## Your instructions
The expected output is every line below, reproduced exactly.

## Source data
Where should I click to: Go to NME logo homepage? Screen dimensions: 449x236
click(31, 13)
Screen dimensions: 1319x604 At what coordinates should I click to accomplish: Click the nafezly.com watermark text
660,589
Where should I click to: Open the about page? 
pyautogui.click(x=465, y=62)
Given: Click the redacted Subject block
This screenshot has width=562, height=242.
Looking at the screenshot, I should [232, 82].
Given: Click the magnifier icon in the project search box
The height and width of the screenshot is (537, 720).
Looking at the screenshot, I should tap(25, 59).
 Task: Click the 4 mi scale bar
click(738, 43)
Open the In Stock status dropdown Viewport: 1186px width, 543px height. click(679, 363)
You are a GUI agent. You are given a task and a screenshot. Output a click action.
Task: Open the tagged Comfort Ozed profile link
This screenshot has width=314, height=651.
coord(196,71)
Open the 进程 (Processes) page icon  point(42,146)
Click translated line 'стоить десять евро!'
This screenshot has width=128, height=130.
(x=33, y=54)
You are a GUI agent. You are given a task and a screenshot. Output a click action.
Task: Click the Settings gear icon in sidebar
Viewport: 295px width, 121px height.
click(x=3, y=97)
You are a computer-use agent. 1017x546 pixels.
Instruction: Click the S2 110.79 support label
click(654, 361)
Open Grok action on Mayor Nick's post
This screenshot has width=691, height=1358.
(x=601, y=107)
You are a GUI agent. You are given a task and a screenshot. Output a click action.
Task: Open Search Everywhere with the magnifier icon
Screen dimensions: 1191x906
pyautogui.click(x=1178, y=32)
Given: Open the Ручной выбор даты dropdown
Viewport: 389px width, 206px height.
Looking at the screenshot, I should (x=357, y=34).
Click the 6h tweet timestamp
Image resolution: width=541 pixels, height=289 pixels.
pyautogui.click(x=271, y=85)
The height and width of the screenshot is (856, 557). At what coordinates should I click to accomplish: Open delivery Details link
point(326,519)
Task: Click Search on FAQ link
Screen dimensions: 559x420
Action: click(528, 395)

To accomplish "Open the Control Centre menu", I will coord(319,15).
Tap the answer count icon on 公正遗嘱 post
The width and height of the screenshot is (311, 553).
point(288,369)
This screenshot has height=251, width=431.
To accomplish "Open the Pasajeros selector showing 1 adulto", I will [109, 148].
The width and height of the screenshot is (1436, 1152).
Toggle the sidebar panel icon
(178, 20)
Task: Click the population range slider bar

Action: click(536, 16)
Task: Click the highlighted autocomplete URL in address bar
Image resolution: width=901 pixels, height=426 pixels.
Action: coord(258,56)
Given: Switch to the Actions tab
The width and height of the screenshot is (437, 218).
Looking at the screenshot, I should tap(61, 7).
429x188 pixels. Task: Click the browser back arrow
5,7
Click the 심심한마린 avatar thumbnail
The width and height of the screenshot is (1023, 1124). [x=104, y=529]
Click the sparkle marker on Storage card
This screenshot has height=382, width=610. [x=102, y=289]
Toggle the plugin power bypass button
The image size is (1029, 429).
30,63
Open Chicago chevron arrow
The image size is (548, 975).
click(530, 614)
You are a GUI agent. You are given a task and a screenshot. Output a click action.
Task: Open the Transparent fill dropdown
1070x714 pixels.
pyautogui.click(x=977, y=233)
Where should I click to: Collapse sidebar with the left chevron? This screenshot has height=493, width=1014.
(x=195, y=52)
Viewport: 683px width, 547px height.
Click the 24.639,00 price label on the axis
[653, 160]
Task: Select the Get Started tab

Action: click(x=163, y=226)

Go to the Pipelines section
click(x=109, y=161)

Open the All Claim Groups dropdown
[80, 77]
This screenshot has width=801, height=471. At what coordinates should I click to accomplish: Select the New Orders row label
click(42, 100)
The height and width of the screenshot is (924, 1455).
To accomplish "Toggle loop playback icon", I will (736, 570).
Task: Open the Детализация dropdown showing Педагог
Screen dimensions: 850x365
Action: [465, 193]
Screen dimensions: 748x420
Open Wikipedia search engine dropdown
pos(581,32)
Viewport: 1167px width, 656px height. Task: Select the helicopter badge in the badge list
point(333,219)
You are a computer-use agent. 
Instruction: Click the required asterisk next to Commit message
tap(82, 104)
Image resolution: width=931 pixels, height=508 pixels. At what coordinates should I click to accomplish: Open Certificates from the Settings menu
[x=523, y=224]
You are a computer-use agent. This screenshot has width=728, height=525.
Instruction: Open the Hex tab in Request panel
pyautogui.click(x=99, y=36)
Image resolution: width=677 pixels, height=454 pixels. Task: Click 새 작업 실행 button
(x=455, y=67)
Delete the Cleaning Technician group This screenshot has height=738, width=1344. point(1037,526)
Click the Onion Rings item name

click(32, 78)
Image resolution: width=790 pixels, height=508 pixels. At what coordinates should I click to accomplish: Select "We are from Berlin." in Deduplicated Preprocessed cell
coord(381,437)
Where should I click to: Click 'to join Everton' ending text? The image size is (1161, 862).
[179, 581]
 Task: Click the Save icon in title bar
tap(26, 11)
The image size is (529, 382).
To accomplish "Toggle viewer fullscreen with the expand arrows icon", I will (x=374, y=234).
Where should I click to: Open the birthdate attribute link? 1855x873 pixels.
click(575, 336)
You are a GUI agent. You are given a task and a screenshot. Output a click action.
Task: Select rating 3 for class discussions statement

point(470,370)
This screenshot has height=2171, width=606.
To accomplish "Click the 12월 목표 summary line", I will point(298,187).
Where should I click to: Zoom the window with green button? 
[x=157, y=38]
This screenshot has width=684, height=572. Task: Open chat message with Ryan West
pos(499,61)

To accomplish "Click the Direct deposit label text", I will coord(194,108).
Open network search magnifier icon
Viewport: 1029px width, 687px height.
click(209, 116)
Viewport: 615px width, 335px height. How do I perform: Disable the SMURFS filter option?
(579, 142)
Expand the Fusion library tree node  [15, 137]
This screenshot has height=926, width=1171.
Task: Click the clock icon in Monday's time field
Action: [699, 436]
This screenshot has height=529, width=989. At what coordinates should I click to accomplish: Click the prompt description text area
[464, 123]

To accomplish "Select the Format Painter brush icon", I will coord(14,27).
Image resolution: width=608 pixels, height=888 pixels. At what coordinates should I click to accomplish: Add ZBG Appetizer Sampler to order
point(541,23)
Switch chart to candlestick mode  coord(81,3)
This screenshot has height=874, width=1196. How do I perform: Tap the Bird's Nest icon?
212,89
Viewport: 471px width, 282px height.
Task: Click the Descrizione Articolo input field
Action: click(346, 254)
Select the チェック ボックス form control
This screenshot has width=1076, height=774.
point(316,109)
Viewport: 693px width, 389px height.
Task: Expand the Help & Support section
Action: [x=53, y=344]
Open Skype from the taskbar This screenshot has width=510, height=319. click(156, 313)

## Task response
Where should I click to: Go to NME logo homepage? Screen dimensions: 449x236
click(31, 13)
Screen dimensions: 1319x604 At what coordinates should I click to accomplish: Click the nafezly.com watermark text
660,589
Where should I click to: Open the about page? 
pyautogui.click(x=465, y=62)
Given: Click the redacted Subject block
This screenshot has width=562, height=242.
Looking at the screenshot, I should [232, 82].
Given: Click the magnifier icon in the project search box
The height and width of the screenshot is (537, 720).
Looking at the screenshot, I should tap(25, 59).
 Task: Click the 4 mi scale bar
click(738, 43)
Open the In Stock status dropdown Viewport: 1186px width, 543px height. click(679, 363)
You are a GUI agent. You are given a task and a screenshot. Output a click action.
Task: Open the tagged Comfort Ozed profile link
This screenshot has width=314, height=651.
coord(196,71)
Open the 进程 (Processes) page icon  point(42,146)
Click translated line 'стоить десять евро!'
This screenshot has width=128, height=130.
(x=33, y=54)
You are a GUI agent. You are given a task and a screenshot. Output a click action.
Task: Click the Settings gear icon in sidebar
Viewport: 295px width, 121px height.
click(x=3, y=97)
You are a computer-use agent. 1017x546 pixels.
Instruction: Click the S2 110.79 support label
click(654, 361)
Open Grok action on Mayor Nick's post
This screenshot has width=691, height=1358.
(x=601, y=107)
You are a GUI agent. You are given a task and a screenshot. Output a click action.
Task: Open Search Everywhere with the magnifier icon
Screen dimensions: 1191x906
pyautogui.click(x=1178, y=32)
Given: Open the Ручной выбор даты dropdown
Viewport: 389px width, 206px height.
Looking at the screenshot, I should (x=357, y=34).
Click the 6h tweet timestamp
Image resolution: width=541 pixels, height=289 pixels.
pyautogui.click(x=271, y=85)
The height and width of the screenshot is (856, 557). At what coordinates should I click to accomplish: Open delivery Details link
point(326,519)
Task: Click Search on FAQ link
Screen dimensions: 559x420
Action: click(528, 395)

To accomplish "Open the Control Centre menu", I will coord(319,15).
Tap the answer count icon on 公正遗嘱 post
The width and height of the screenshot is (311, 553).
point(288,369)
This screenshot has height=251, width=431.
To accomplish "Open the Pasajeros selector showing 1 adulto", I will [109, 148].
The width and height of the screenshot is (1436, 1152).
Toggle the sidebar panel icon
(178, 20)
Task: Click the population range slider bar

Action: click(536, 16)
Task: Click the highlighted autocomplete URL in address bar
Image resolution: width=901 pixels, height=426 pixels.
Action: coord(258,56)
Given: Switch to the Actions tab
The width and height of the screenshot is (437, 218).
Looking at the screenshot, I should tap(61, 7).
429x188 pixels. Task: Click the browser back arrow
5,7
Click the 심심한마린 avatar thumbnail
The width and height of the screenshot is (1023, 1124). [x=104, y=529]
Click the sparkle marker on Storage card
This screenshot has height=382, width=610. [x=102, y=289]
Toggle the plugin power bypass button
The image size is (1029, 429).
30,63
Open Chicago chevron arrow
The image size is (548, 975).
click(530, 614)
You are a GUI agent. You are given a task and a screenshot. Output a click action.
Task: Open the Transparent fill dropdown
1070x714 pixels.
pyautogui.click(x=977, y=233)
Where should I click to: Collapse sidebar with the left chevron? This screenshot has height=493, width=1014.
(x=195, y=52)
Viewport: 683px width, 547px height.
Click the 24.639,00 price label on the axis
[653, 160]
Task: Select the Get Started tab

Action: click(x=163, y=226)

Go to the Pipelines section
click(x=109, y=161)

Open the All Claim Groups dropdown
[80, 77]
This screenshot has width=801, height=471. At what coordinates should I click to accomplish: Select the New Orders row label
click(42, 100)
The height and width of the screenshot is (924, 1455).
To accomplish "Toggle loop playback icon", I will (736, 570).
Task: Open the Детализация dropdown showing Педагог
Screen dimensions: 850x365
Action: [465, 193]
Screen dimensions: 748x420
Open Wikipedia search engine dropdown
pos(581,32)
Viewport: 1167px width, 656px height. Task: Select the helicopter badge in the badge list
point(333,219)
You are a computer-use agent. 
Instruction: Click the required asterisk next to Commit message
tap(82, 104)
Image resolution: width=931 pixels, height=508 pixels. At what coordinates should I click to accomplish: Open Certificates from the Settings menu
[x=523, y=224]
You are a computer-use agent. This screenshot has width=728, height=525.
Instruction: Open the Hex tab in Request panel
pyautogui.click(x=99, y=36)
Image resolution: width=677 pixels, height=454 pixels. Task: Click 새 작업 실행 button
(x=455, y=67)
Delete the Cleaning Technician group This screenshot has height=738, width=1344. point(1037,526)
Click the Onion Rings item name

click(32, 78)
Image resolution: width=790 pixels, height=508 pixels. At what coordinates should I click to accomplish: Select "We are from Berlin." in Deduplicated Preprocessed cell
coord(381,437)
Where should I click to: Click 'to join Everton' ending text? The image size is (1161, 862).
[179, 581]
 Task: Click the Save icon in title bar
tap(26, 11)
The image size is (529, 382).
To accomplish "Toggle viewer fullscreen with the expand arrows icon", I will (x=374, y=234).
Where should I click to: Open the birthdate attribute link? 1855x873 pixels.
click(575, 336)
You are a GUI agent. You are given a task and a screenshot. Output a click action.
Task: Select rating 3 for class discussions statement

point(470,370)
This screenshot has height=2171, width=606.
To accomplish "Click the 12월 목표 summary line", I will point(298,187).
Where should I click to: Zoom the window with green button? 
[x=157, y=38]
This screenshot has width=684, height=572. Task: Open chat message with Ryan West
pos(499,61)

To accomplish "Click the Direct deposit label text", I will coord(194,108).
Open network search magnifier icon
Viewport: 1029px width, 687px height.
click(209, 116)
Viewport: 615px width, 335px height. How do I perform: Disable the SMURFS filter option?
(579, 142)
Expand the Fusion library tree node  [15, 137]
This screenshot has height=926, width=1171.
Task: Click the clock icon in Monday's time field
Action: [699, 436]
This screenshot has height=529, width=989. At what coordinates should I click to accomplish: Click the prompt description text area
[464, 123]

To accomplish "Select the Format Painter brush icon", I will coord(14,27).
Image resolution: width=608 pixels, height=888 pixels. At what coordinates should I click to accomplish: Add ZBG Appetizer Sampler to order
point(541,23)
Switch chart to candlestick mode  coord(81,3)
This screenshot has height=874, width=1196. How do I perform: Tap the Bird's Nest icon?
212,89
Viewport: 471px width, 282px height.
Task: Click the Descrizione Articolo input field
Action: click(346, 254)
Select the チェック ボックス form control
This screenshot has width=1076, height=774.
point(316,109)
Viewport: 693px width, 389px height.
Task: Expand the Help & Support section
Action: [x=53, y=344]
Open Skype from the taskbar This screenshot has width=510, height=319. click(156, 313)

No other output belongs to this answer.